LA PERSECUTION DES MEDIAS EN OCTOBRE

    Le 1.10, à Istanbul, le bureau du magazine Fabrika subit une descente de police et seize personnes sont détenues pendant quinze jours.
    Le 2.10, à Trabzon, les locaux du journal de gauche Özgür Karadeniz sont détruits par une bombe.
    Le 4.10, le rédacteur du périodique disparu Iscinin Yolu, Asiye Zeybek, est placé en détention par la CSE d'Istanbul pour divers articles.
    Le 4.10, les locaux d'Özgür Gündem à Diyarbakir subissent une nouvelle descente de police, et les correspondants de Nevzat Aydin et Ismail Hakki Kelleci, ainsi que le professeur Salih Aykac, sont arrêtés.
    Le 4.10, la première édition d'un nouvel hebdomadaire, Jiyana Nû, et le N° 11 de Mücadele sont confisqués par la CSE d'Istanbul pour propagande séparatiste et apologie d'organisations illégales.
    Le 6.10, à Diyarbakir, le distributeur d'Özgür Ülke, Sehmuz Baskan, est arrêté par la police.
    Le 7.10, à Istanbul, deux correspondants d'Özgür Ülke, Serpil Korkmaz et Selda Sürmeli, sont arrêtés alors qu'ils couvraient une manifestation contre l'incendie de villages à Tunceli.
    Le 8.10, l'éditeur du nouvel hebdomadaire kurde Jiyana Nû, Selman Ciman, est placé en détention par la CSE d'Istanbul pour divers articles qu'il a écrits.
    Le 9.10, le N° 2 de Jiyana Nû et la première édition d'un nouveau périodique, Atilim, sont confisqués par la CSE d'Istanbul pour propagande séparatiste et apologie d'organisations illégales.
    Le 11.10, le rédacteur d'Özgür Ülke, Yusuf Sit, est placé en détention par la CSE d'Istanbul. Le nombre de rédacteurs en détention s'élève donc à huit.

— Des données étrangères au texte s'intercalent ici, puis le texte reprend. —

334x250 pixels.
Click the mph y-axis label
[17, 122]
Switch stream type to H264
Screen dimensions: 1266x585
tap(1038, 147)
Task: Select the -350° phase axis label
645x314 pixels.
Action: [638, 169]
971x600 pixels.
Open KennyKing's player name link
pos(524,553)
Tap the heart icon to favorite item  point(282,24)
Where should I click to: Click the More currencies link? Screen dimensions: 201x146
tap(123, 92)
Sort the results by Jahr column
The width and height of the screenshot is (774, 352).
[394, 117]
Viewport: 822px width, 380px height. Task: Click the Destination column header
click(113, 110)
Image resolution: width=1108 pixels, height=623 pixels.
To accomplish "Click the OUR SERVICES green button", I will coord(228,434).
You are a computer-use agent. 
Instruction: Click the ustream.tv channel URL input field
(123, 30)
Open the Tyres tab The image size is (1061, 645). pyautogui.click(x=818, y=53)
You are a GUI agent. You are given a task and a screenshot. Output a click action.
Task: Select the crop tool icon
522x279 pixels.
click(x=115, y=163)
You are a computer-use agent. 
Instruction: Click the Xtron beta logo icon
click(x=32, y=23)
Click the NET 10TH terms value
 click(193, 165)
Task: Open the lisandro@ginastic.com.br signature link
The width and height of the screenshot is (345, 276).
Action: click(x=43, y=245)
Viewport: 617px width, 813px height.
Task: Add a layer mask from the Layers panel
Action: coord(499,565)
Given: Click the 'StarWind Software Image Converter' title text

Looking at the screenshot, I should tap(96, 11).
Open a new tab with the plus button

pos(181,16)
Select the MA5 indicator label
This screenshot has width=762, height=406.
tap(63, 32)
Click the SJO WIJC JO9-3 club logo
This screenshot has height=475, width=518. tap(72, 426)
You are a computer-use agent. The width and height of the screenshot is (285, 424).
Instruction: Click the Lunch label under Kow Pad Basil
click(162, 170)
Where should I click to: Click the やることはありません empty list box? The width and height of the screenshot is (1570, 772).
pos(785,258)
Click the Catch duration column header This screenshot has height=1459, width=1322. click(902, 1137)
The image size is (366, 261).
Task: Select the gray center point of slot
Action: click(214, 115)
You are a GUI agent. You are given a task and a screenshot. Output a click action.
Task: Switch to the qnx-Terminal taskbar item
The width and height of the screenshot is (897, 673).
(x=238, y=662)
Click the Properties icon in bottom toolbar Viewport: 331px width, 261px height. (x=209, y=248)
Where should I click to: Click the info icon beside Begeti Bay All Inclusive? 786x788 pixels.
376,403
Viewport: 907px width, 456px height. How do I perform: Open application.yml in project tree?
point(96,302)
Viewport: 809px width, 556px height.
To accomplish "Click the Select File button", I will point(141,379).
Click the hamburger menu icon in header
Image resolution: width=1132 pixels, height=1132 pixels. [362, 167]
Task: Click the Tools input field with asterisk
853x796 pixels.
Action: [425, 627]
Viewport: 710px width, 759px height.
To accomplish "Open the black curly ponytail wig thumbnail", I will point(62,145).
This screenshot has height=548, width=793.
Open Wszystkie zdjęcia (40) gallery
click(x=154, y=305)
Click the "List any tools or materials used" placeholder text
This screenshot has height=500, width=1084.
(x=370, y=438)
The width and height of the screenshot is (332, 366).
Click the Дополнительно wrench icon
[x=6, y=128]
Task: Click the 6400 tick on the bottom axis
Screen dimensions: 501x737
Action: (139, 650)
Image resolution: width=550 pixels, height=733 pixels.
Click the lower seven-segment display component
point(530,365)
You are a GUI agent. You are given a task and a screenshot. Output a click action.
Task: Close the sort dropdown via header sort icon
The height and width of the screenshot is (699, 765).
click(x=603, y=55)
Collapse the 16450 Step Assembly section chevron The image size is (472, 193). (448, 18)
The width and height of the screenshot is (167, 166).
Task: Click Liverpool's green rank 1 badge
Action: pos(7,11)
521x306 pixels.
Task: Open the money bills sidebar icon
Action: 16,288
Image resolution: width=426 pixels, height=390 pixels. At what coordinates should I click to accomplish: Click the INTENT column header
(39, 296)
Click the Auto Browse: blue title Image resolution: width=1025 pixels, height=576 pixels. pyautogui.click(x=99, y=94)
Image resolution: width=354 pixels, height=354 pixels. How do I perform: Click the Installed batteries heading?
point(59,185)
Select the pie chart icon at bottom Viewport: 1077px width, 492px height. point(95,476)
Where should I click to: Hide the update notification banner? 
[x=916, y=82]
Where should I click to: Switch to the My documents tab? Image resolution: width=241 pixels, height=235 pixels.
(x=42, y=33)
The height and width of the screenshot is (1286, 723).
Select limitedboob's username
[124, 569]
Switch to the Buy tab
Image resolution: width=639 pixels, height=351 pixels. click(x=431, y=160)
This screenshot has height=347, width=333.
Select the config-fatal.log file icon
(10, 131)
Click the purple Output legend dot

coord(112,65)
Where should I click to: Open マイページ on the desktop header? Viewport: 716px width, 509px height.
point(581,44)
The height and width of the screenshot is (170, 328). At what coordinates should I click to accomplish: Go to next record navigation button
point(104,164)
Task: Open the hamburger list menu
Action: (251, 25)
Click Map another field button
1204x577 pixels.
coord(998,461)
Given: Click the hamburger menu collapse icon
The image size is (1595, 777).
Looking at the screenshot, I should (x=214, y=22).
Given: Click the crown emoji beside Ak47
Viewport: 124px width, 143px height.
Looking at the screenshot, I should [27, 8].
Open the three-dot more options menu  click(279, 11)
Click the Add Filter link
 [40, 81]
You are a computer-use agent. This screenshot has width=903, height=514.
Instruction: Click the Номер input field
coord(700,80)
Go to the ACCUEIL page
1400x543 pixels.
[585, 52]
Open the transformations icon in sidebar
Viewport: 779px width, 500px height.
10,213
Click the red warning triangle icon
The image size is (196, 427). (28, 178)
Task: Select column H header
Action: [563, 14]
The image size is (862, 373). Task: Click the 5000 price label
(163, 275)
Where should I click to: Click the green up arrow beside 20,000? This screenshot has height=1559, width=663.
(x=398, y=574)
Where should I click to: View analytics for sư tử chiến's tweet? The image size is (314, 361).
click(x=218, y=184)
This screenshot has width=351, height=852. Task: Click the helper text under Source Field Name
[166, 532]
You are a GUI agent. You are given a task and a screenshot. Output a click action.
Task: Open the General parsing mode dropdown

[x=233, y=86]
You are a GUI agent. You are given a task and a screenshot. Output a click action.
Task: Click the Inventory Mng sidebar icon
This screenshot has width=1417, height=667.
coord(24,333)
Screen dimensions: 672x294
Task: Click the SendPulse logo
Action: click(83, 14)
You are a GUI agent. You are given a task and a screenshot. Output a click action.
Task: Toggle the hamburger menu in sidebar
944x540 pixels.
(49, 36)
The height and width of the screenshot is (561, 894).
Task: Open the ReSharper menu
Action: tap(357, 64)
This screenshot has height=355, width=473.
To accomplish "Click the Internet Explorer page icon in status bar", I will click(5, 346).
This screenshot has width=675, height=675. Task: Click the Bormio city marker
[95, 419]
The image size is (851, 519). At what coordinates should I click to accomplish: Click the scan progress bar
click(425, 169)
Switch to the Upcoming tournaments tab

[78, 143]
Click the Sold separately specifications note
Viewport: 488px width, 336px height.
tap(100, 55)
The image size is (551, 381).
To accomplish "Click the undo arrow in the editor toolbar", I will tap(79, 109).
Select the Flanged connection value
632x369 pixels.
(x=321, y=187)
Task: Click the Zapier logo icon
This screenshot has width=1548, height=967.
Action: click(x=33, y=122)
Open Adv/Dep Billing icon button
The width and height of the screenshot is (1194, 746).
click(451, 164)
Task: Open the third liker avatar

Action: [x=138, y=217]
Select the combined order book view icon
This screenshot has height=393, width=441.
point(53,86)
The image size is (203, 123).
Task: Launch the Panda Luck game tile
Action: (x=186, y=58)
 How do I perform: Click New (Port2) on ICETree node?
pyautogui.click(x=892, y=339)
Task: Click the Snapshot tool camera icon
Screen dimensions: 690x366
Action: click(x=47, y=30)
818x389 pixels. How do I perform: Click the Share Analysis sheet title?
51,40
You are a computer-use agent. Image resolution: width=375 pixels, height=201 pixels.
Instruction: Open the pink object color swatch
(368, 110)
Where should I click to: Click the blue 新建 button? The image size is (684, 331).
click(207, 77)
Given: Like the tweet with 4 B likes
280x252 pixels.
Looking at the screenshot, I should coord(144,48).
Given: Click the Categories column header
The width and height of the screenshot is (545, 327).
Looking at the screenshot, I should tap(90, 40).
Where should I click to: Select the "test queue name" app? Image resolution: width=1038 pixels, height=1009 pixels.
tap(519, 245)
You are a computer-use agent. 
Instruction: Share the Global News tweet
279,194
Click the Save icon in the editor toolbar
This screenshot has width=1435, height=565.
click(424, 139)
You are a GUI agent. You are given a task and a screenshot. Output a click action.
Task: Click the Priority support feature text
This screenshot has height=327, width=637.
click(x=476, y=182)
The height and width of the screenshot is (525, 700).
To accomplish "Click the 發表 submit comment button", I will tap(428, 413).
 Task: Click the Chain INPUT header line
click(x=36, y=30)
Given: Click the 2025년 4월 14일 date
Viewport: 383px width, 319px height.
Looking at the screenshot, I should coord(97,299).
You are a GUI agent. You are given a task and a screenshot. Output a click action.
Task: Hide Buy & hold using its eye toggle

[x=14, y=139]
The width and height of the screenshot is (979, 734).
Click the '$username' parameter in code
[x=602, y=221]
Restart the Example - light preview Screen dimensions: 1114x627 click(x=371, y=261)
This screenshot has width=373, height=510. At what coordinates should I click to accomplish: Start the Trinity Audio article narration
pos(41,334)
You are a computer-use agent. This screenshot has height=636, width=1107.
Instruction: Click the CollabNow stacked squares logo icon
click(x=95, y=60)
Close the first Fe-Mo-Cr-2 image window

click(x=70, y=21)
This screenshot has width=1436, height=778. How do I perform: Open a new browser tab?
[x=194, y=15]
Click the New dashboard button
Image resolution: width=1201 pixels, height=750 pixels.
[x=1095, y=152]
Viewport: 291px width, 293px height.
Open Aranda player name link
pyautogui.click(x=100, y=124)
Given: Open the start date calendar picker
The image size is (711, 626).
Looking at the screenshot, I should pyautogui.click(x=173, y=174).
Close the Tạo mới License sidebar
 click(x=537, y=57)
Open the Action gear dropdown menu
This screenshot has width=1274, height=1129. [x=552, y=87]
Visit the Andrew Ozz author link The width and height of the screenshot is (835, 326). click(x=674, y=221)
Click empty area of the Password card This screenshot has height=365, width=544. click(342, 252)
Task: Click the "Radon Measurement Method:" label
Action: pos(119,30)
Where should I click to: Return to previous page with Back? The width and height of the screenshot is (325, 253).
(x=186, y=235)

    Le 11.10, le rédacteur du journal kurde Welat, Mazhar Günbat, est jugé à la CSE d'Istanbul. La cour ne l'autorise pas à se défendre en langue kurde.
    Le 12.10, le président de l'Association anti-guerre, Arif Hikmet Iyidogan, est condamné par la CSE d'Istanbul à deux ans de prison et à payer une amende de 250 millions de TL pour divers articles publiés dans le magazine Zafere Dogru.
    Le 12.10, la CSE d'Istanbul condamne le rédacteur de Gencligin Sesi, Seher Karatas, à cinq ans de prison et à payer une amende de 41 millions de TL d'amende. Le rédacteur de Gercek Pelin Sener a également écopé d'une amende de 75 millions de TL.
    Le 13.10, deux correspondants à Adana du magazine Atilim, Mahmut Karadag et Ibrahim Yardimci, affirment avoir été torturés après avoir été arrêtés le 11 octobre dernier.
    Le 13.10, la CSE d'Istanbul confisque le N° 21 de Denge Azadi le N° 13 de Devrimci Mücadele pour propagande séparatiste et apologie d'organisations illégales.
    Le 14.10, le gouverneur de la province d'Ordu interdit la vente et distribution des cassettes des célèbres chanteurs Ahmet Kaya et Ferhat Tunc.
    Le 15.10, à Erzincan, le 4e concert pour l'amitié et la solidarité organisé par une radio privée locale est interdit par le gouverneur.
    Le 15.10, le dramaturge Numan Bektas est arrêté à Ankara pour purger une peine de prison de 20 mois dont il avait écopé pour avoir écrit une pièce intitulée La loi de la résistance et le renouveau. Il avait été condamné par la CSE d'Ankara à 20 mois de prison et à payer une amende de 208 millions de TL pour propagande séparatiste. La sentence a récemment été ratifiée par la Cour de cassation.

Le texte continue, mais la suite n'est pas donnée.